Oil and Gas Lease Sale in Montana and North Dakota Generates $38 Million
The Bureau of Land Management on Sept. 15 reported that an oil and gas lease sale covering 23 parcels in Montana and North Dakota generated more than $38 million in revenue. The sale, which encompassed roughly 7,600 acres, surpassed the agency’s total national energy and timber receipts from the last quarter.
The results indicate increased interest from the oil and gas sector, partly driven by improved well economics made possible by three-mile lateral drilling technology in the Bakken and Three Forks formations of eastern Montana. Additionally, select parcels in North Dakota on U.S. Forest Service lands were instrumental in achieving the results, demonstrating how interagency cooperation can unlock valuable energy resources.
The One Big Beautiful Bill Act, passed in July, reinstated the minimum royalty rate for new federal onshore oil and gas production at 12.5 percent, replacing the 16.67 percent rate established under the 2022 Inflation Reduction Act.

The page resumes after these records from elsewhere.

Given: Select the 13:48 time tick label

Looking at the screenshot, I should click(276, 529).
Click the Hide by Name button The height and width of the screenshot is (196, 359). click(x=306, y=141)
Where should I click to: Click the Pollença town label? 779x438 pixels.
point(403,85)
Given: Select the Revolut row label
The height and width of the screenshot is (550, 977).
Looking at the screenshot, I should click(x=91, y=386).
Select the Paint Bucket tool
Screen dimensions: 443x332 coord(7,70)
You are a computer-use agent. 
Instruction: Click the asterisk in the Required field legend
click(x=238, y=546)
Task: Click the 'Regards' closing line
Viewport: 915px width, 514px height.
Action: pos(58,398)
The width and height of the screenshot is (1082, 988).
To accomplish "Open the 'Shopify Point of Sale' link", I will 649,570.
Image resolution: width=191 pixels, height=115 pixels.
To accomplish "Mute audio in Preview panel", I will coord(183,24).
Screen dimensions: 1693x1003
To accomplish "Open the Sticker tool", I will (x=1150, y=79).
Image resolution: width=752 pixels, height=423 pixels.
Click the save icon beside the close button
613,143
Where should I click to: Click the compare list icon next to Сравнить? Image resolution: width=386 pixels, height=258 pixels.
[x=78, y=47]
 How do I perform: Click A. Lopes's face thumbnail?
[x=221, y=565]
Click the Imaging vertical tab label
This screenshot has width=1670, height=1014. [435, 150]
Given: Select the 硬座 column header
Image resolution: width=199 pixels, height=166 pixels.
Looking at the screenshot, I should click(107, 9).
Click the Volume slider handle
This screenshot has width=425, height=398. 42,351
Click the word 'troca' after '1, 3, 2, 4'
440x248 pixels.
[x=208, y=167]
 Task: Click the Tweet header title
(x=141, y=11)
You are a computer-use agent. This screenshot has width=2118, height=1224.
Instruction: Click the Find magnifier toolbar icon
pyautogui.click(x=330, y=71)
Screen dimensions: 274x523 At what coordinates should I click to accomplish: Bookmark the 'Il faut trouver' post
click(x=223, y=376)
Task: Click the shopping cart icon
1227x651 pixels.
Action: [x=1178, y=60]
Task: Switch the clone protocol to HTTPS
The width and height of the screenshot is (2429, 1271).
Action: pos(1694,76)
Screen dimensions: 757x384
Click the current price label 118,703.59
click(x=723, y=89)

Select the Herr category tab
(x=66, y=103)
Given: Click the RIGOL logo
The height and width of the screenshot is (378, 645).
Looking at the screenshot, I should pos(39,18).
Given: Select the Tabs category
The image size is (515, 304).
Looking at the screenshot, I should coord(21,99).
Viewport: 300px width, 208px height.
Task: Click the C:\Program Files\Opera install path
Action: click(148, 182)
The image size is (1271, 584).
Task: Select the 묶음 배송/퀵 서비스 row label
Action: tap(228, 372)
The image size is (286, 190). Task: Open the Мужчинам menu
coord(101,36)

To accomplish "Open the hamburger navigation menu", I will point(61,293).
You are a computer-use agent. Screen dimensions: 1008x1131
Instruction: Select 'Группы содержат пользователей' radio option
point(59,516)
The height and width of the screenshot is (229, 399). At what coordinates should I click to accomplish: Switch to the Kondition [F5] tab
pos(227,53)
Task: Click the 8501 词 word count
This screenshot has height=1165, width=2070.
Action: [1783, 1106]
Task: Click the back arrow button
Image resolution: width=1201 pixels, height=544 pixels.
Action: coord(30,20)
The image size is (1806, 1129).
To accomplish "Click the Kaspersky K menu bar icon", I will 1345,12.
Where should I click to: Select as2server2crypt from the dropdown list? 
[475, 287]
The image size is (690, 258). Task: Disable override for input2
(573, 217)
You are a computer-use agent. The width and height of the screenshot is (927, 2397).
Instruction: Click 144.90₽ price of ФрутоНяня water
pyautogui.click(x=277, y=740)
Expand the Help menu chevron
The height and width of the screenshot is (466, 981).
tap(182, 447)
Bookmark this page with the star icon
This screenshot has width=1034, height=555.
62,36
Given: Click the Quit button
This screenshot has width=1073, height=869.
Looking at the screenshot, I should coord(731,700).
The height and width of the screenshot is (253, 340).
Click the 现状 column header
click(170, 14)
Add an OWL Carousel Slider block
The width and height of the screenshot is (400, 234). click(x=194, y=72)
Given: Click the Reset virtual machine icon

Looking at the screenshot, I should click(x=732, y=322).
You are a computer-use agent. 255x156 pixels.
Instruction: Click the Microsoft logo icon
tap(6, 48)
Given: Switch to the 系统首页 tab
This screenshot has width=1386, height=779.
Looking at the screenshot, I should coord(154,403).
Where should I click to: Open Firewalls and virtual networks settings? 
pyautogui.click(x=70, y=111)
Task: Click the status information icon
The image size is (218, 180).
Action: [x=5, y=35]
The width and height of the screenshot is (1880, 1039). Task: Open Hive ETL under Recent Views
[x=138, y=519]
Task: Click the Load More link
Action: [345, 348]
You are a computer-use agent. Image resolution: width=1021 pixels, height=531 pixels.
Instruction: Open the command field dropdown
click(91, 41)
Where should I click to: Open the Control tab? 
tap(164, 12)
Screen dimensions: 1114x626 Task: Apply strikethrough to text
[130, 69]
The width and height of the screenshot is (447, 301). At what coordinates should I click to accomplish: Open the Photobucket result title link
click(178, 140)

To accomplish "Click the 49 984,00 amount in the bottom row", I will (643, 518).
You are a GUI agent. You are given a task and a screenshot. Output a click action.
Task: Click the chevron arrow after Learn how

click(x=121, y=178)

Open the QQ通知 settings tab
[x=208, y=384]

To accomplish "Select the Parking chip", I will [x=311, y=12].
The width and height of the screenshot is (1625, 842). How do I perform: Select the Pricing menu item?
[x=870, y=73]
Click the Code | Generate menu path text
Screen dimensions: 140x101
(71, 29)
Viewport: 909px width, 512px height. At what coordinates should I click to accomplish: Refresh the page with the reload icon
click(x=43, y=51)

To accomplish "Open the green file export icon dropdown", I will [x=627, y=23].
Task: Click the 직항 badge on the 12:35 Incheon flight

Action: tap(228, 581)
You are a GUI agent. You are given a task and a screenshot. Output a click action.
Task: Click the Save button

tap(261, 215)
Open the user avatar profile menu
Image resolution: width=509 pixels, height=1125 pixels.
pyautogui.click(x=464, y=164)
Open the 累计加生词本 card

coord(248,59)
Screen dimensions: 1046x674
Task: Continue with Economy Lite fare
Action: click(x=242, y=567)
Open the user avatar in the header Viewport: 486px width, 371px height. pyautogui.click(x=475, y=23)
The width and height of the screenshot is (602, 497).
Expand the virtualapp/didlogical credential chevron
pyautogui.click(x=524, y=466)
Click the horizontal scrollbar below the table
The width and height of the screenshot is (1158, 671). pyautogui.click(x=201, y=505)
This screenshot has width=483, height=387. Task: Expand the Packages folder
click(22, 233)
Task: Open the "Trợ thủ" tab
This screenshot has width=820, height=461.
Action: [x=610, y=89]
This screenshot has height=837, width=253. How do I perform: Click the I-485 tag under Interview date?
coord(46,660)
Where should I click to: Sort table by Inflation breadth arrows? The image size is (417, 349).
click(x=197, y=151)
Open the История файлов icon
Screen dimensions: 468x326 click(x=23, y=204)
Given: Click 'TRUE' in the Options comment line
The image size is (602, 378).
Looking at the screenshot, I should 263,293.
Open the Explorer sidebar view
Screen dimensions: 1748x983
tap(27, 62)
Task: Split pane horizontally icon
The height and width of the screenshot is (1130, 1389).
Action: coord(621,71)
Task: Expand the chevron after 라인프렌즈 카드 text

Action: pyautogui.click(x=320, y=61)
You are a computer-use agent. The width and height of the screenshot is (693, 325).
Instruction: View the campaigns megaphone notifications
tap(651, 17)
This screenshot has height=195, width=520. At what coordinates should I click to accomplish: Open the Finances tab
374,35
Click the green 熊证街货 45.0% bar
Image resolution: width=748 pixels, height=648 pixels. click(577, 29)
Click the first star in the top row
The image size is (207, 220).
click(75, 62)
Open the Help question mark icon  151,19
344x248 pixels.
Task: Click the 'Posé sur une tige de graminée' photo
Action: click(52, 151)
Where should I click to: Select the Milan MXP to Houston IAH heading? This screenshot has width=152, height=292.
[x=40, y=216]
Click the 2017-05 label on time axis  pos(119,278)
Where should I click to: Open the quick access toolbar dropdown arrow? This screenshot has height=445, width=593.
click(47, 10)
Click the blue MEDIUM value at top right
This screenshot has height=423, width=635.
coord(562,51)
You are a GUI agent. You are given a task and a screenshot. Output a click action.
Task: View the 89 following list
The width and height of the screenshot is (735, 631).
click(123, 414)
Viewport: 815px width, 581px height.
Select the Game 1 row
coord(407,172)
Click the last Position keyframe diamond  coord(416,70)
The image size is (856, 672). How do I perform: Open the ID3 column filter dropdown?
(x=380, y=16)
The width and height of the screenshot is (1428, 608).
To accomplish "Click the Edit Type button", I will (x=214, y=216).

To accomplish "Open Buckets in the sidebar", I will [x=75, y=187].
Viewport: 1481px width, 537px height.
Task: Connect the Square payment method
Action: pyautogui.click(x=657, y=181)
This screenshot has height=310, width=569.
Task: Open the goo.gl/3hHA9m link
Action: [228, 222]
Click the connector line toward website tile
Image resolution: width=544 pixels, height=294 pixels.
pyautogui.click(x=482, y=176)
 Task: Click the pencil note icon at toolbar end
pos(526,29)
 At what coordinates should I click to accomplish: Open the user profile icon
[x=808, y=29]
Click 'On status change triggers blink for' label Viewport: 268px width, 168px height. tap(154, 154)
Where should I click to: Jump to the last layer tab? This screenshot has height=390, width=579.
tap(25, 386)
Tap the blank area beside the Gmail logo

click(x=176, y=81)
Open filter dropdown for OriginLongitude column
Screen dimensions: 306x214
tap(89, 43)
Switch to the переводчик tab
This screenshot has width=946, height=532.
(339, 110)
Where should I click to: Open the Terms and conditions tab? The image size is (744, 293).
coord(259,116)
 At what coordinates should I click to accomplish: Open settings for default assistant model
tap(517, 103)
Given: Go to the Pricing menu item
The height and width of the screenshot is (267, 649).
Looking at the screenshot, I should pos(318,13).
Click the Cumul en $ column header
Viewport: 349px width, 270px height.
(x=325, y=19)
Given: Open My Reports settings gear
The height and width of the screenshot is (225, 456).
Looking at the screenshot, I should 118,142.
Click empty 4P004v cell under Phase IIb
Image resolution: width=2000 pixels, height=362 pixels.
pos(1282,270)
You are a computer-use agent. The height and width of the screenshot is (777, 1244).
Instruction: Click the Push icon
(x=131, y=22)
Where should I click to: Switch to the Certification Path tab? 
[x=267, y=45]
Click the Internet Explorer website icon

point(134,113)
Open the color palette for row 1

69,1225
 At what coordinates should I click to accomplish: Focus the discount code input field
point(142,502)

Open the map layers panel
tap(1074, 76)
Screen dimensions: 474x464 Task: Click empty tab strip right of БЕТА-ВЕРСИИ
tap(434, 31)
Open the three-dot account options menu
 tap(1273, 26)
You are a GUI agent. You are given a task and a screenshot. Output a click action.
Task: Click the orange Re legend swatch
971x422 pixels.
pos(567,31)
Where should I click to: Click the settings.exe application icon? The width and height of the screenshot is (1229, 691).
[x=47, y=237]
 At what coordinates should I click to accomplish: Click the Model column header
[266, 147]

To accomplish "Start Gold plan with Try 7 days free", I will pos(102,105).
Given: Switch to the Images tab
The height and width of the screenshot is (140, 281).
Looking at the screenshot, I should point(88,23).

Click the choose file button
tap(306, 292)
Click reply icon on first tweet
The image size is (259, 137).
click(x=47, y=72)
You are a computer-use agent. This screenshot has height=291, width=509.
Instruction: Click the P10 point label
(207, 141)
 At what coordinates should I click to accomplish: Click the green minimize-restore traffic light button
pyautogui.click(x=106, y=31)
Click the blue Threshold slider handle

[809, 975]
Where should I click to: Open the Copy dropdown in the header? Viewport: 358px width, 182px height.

According to the bureau, this adjustment reduces the cost of conducting business on public lands, improving the economic feasibility of oil and gas development and encouraging additional leasing and drilling activity.
Oil and gas leases are typically issued for 10 years and remain in effect as long as production continues in paying quantities. The revenue generated from these leases is shared between the federal government and the states where the leases are located.